**EXTRACT TO READ**
To ensure that emergency systems for buildings will function properly when called upon, they have to be tested. In order to test the systems, power to the entire building has to be shut down and then restarted. Every piece of equipment that is electrically powered is involved in a whole-building shutdown test, whether it is on standby power or not. Because HVAC, refrigeration, controls, plumbing, fire alarm and protection, security, telecom, paging, electrical outlets, lighting, vertical transport, and process systems are involved, no other functional test exercises as many different types and pieces of equipment and requires the coordination of more disciplines than dropping the power to an entire building.
Experience has shown that the designer, contractor, and operations staffs often have very different understanding of what should actually happen during a power outage. These expectation differences occur primarily because the construction documents are not clear. Confirming these expectations through a formal test is critical to ensure that life safety, product and equipment protection, comfort, and O&M staff convenience are not compromised during a power outage.
Whole-building shutdown tests
The whole-building shutdown test is not intended to confirm the standby generator functions. That test is completed sometime prior to the shutdown test. During the whole-building shutdown test the electrical power to the entire building is shut off to imitate a “street power” outage. The standby electrical generator is allowed to start normally, and later normal (street) power is restored. During the loss and restoration of power, equipment reaction is observed and documented against the specifications and event matrix. An event matrix is a table that lists each piece of equipment and how it responds to power loss and restoration. The matrix should be provided by the designer, but often isn’t generated until mid-construction by the commissioning provider.

**EXERCISES**
a – Answer these questions using the passage on whole-building shutdown tests:
(i) According to the passage, what primarily causes the differences in expectations among the designer, contractor, and operations staffs?
(ii) What does an event matrix list?
(iii) Which test is completed sometime before the whole-building shutdown test?
b – Print everything in the passage on whole-building shutdown tests from "Experience has shown" down to "compromised during a power outage.".

**DATA EXCERPT**
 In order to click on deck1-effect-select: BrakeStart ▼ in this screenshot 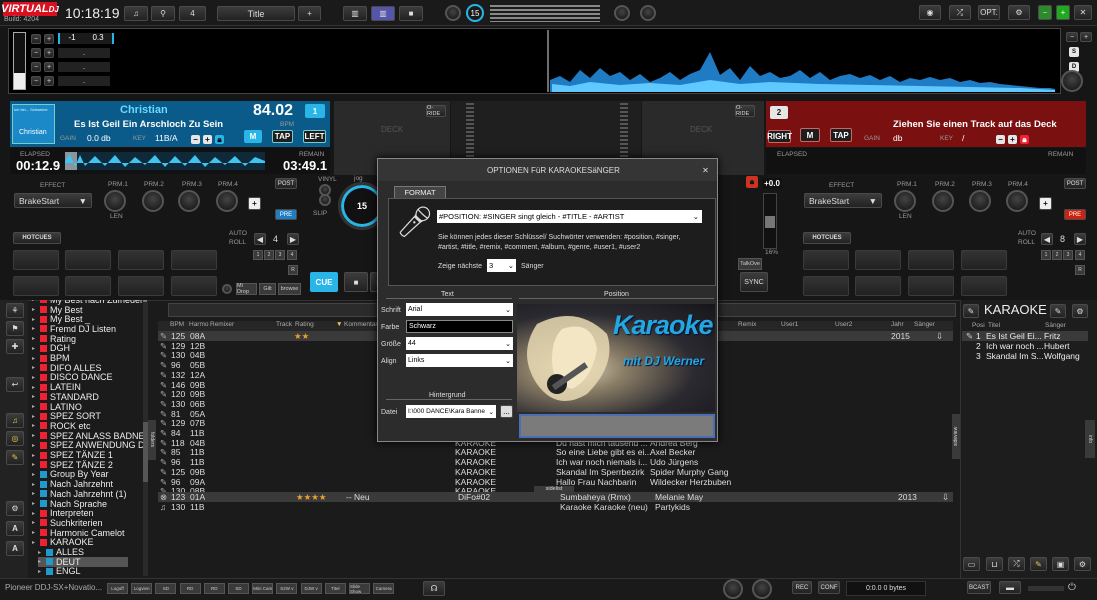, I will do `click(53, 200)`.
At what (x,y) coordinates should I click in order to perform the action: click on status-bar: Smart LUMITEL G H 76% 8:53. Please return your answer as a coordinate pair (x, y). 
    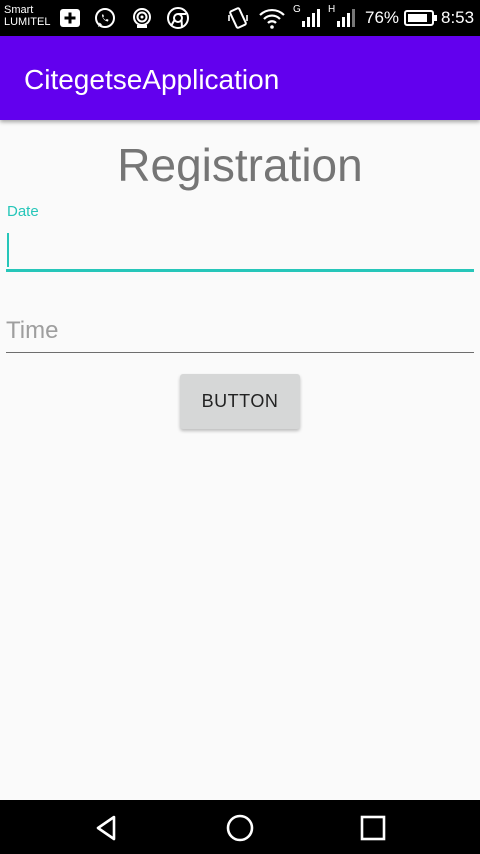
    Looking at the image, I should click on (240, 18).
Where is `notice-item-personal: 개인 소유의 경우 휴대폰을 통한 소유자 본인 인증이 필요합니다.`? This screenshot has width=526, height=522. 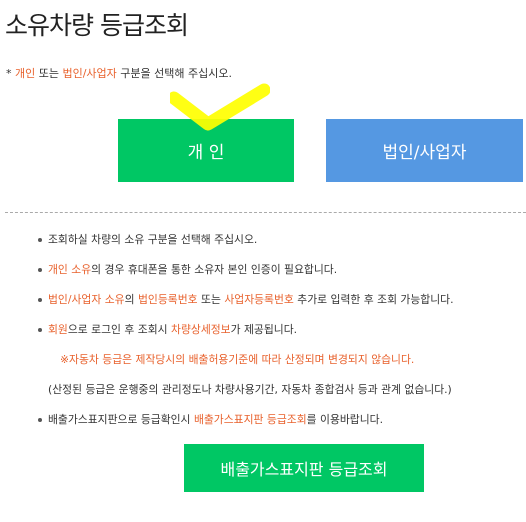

**OUTPUTS IN ORDER**
a –
(i) The construction documents are not clear.
(ii) Each piece of equipment and how it responds to power loss and restoration.
(iii) The test that confirms the standby generator functions.

b –
Experience has shown that the designer, contractor, and operations staffs often have very different understanding of what should actually happen during a power outage. These expectation differences occur primarily because the construction documents are not clear. Confirming these expectations through a formal test is critical to ensure that life safety, product and equipment protection, comfort, and O&M staff convenience are not compromised during a power outage.